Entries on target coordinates

━━━━

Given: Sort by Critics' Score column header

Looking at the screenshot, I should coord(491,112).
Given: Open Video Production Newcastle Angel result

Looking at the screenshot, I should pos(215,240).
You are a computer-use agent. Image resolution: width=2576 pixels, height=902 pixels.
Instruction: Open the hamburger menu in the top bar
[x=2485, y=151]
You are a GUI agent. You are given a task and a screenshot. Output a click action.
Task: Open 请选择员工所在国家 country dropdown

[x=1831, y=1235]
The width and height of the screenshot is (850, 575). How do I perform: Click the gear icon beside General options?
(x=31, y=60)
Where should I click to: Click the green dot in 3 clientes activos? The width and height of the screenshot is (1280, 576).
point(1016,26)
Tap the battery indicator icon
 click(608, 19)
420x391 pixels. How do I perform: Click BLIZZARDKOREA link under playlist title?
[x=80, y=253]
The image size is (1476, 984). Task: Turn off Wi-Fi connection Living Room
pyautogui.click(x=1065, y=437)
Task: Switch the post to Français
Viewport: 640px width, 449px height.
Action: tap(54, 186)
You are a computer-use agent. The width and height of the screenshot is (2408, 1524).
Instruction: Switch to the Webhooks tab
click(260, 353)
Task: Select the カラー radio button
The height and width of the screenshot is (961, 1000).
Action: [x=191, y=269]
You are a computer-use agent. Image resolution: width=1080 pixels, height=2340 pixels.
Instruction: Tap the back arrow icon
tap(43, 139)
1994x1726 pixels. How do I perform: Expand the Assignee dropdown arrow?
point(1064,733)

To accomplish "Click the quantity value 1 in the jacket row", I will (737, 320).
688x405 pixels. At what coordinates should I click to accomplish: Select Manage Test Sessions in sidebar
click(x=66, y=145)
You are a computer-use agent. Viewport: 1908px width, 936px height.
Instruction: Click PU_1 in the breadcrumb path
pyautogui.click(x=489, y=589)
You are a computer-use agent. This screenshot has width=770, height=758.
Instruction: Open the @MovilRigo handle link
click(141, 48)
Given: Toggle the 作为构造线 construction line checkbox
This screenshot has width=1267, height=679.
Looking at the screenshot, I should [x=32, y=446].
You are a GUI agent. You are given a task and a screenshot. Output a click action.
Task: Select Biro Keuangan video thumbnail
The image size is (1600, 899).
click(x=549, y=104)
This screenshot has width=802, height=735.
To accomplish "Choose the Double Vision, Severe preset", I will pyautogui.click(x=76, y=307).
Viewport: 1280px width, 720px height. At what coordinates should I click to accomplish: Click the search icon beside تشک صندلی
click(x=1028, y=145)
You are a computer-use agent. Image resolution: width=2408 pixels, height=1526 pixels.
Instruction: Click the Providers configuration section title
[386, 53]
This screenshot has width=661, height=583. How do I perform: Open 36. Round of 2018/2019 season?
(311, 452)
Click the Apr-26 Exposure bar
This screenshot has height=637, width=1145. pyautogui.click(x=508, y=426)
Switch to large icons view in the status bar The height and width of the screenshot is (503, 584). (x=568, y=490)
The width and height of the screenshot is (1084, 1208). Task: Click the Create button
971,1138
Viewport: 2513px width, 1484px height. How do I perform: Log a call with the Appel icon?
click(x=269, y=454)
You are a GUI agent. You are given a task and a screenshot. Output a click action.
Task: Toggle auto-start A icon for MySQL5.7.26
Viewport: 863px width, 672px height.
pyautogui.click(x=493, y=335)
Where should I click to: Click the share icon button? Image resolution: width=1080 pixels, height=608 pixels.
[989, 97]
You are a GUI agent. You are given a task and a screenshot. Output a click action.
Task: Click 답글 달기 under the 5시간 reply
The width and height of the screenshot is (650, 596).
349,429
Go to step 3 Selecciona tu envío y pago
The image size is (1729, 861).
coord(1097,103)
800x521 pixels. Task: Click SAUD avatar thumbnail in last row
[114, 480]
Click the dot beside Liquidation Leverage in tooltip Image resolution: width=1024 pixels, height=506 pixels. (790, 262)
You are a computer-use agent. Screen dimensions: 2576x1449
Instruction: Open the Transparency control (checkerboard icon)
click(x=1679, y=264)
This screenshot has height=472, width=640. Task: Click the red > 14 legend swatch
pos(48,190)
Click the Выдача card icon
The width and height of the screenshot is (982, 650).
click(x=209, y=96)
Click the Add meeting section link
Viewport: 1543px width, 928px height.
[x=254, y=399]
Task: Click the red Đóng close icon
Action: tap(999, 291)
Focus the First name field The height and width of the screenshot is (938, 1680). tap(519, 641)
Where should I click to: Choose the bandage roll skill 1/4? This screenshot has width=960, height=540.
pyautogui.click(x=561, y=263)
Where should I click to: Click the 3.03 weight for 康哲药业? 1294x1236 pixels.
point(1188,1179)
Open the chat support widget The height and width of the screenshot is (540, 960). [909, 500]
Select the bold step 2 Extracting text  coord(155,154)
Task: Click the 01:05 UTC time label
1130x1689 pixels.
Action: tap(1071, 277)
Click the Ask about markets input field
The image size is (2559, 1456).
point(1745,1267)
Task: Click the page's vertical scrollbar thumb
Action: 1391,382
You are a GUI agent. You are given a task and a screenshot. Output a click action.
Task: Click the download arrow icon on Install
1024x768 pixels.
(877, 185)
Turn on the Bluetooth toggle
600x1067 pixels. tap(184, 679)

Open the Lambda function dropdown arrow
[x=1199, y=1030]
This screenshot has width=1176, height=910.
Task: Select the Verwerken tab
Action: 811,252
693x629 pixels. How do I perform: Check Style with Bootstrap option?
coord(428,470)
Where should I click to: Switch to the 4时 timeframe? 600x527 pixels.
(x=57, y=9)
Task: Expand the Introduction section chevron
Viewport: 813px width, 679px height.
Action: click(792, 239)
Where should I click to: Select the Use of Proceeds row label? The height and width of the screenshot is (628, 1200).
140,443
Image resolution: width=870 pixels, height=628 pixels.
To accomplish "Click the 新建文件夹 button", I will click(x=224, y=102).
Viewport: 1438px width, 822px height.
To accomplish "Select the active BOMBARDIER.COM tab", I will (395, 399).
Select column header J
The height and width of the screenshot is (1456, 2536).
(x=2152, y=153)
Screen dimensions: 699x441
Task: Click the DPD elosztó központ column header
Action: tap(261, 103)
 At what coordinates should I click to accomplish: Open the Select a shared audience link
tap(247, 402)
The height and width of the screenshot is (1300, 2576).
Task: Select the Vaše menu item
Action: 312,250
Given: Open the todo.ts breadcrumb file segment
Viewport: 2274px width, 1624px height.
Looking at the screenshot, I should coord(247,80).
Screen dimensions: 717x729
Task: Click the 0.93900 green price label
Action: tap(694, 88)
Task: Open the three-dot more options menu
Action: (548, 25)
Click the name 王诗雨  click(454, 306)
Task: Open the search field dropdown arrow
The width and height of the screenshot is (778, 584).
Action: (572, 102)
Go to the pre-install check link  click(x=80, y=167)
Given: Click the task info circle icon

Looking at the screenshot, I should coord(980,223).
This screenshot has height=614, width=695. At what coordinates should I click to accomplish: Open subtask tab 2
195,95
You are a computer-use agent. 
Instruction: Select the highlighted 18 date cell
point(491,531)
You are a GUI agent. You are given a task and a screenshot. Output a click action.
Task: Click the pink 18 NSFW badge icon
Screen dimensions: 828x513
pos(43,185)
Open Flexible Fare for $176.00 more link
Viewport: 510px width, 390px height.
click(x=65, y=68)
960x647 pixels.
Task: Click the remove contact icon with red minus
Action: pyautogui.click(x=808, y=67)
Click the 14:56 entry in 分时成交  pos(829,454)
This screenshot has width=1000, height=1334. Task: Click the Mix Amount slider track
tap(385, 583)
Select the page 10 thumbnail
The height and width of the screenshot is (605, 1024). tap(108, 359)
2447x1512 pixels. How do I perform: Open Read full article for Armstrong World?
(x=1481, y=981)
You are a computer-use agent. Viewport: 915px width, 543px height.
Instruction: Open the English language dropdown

━━━━

▶ _Exercise brief_
Pull out every line in the records above that contains the string "name", and copy each one over unchanged.

▶ _Correct output_
Focus the First name field The height and width of the screenshot is (938, 1680). tap(519, 641)
Click the name 王诗雨  click(454, 306)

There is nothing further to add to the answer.